Consignes à suivre:
Reprenez le texte sur les marches pour le climat là où il s'arrête et rédigez-en la suite.

Laurent de Briey

Marches pour le climat : Oui, le monde politique peut entendre les jeunes

Laurent de Briey Professeur de philosophie politique à Namur, pilote de "Il fera beau demain - Mouvement positif"

Ce vendredi, 1000 jeunes ont à nouveau marché pour le climat avec le sentiment de ne pas avoir été entendus par le monde politique. Si, au niveau européen, le Green Deal annoncé est porteur d’espoir, le blocage fédéral nourrit un sentiment d’impuissance qui discrédite l’ensemble du monde politique. Pourtant, il reste un levier incontournable à toute transformation en profondeur de la société.

Prendre conscience de l’importance de l’enjeu climatique et définir avec les citoyens intéressés une action politique cohérente en réponse à celui-ci est un des objectifs du mouvement positif Il fera beau demain. Voici une ébauche de réponse qui pourrait être discutée dans ce cadre :

1. S’entendre sur une méthode : le grand mérite de la mobilisation des jeunes a été d’ouvrir le débat, d’inviter l’ensemble de la société à se questionner. Sur elle-même et sur ce qu’elle veut. Plutôt que de tourner en rond depuis huit mois, la première année de la législature aurait pu être consacrée à réfléchir à notre projet de société. Il n’est pas trop tard pour s’y mettre. En 2011, huit partis, de la majorité comme de l’opposition, ont discuté pendant des mois pour s’entendre sur une réforme de l’Etat. Pourquoi ne pourrait-on pas faire la même chose pour le climat ? Mais au-delà des partis, associons à la discussion les représentants des employeurs, ceux des travailleurs et le monde associatif. Faisons aussi participer les citoyens, que ce soit via des panels tirés au sort ou en multipliant les débats locaux, comme en France. C’est la méthode qui a permis de s’entendre sur la réforme de l’école. C’est elle aussi qui inspire Il fera beau demain. Il y a moyen de l’améliorer. Et de la généraliser. Cela permettrait de surmonter la division entre les différents niveaux de pouvoir, de favoriser l’adhésion de la population et de créer un consensus suffisamment large pour définir une action politique qui dépasserait le cadre d’une seule législature.

Données fournies:
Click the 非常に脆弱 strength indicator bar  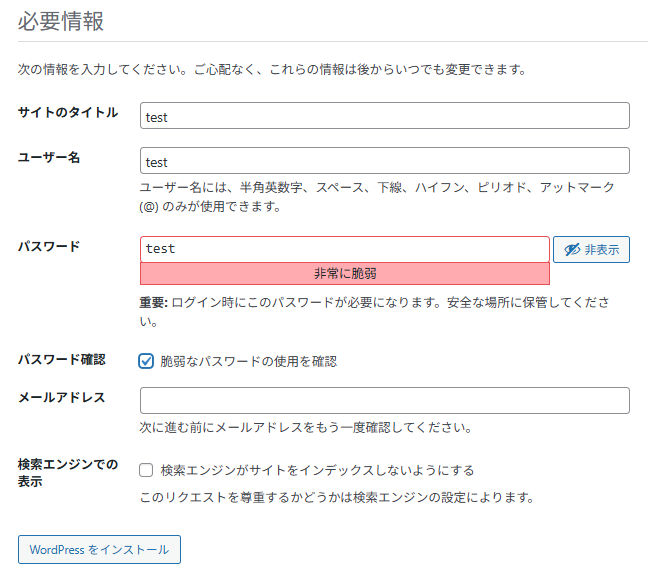[x=345, y=274]
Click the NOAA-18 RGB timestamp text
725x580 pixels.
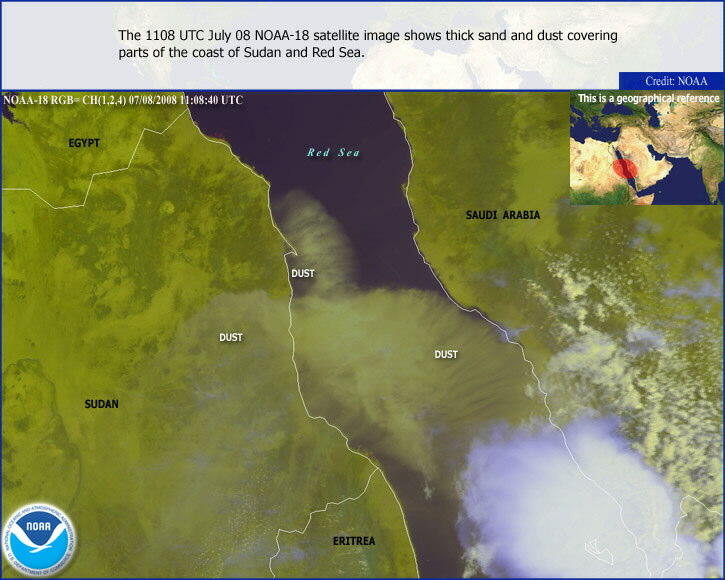123,100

La réponse:
2. Initier le changement : Le premier levier qui devrait émerger de cette discussion serait un ensemble d’investissements ambitieux notamment en matière de mobilité (renforcer l’offre de transport en commun, adapter les infrastructures pour favoriser le covoiturage et la mobilité douce…) – et d’énergie (développer le renouvelable, améliorer l’efficience énergétique des bâtiments…). Les pouvoirs publics doivent donner l’impulsion nécessaire pour rendre possible une évolution de nos comportements. Ils doivent aussi donner l’exemple au travers des administrations et services publics. Enfin, il leur revient de fixer de nouvelles règles, comme l’interdiction des emballages plastiques individuels, en les annonçant suffisamment longtemps à l’avance pour permettre de s’adapter. La Région wallonne comme la Région bruxelloise ont pris des premières décisions en ce sens ces dernières années. Elles doivent maintenant être mises en oeuvre et renforcées, notamment dans le cadre du Green Deal européen et des assouplissements du cadre budgétaire européen qui devraient l’accompagner.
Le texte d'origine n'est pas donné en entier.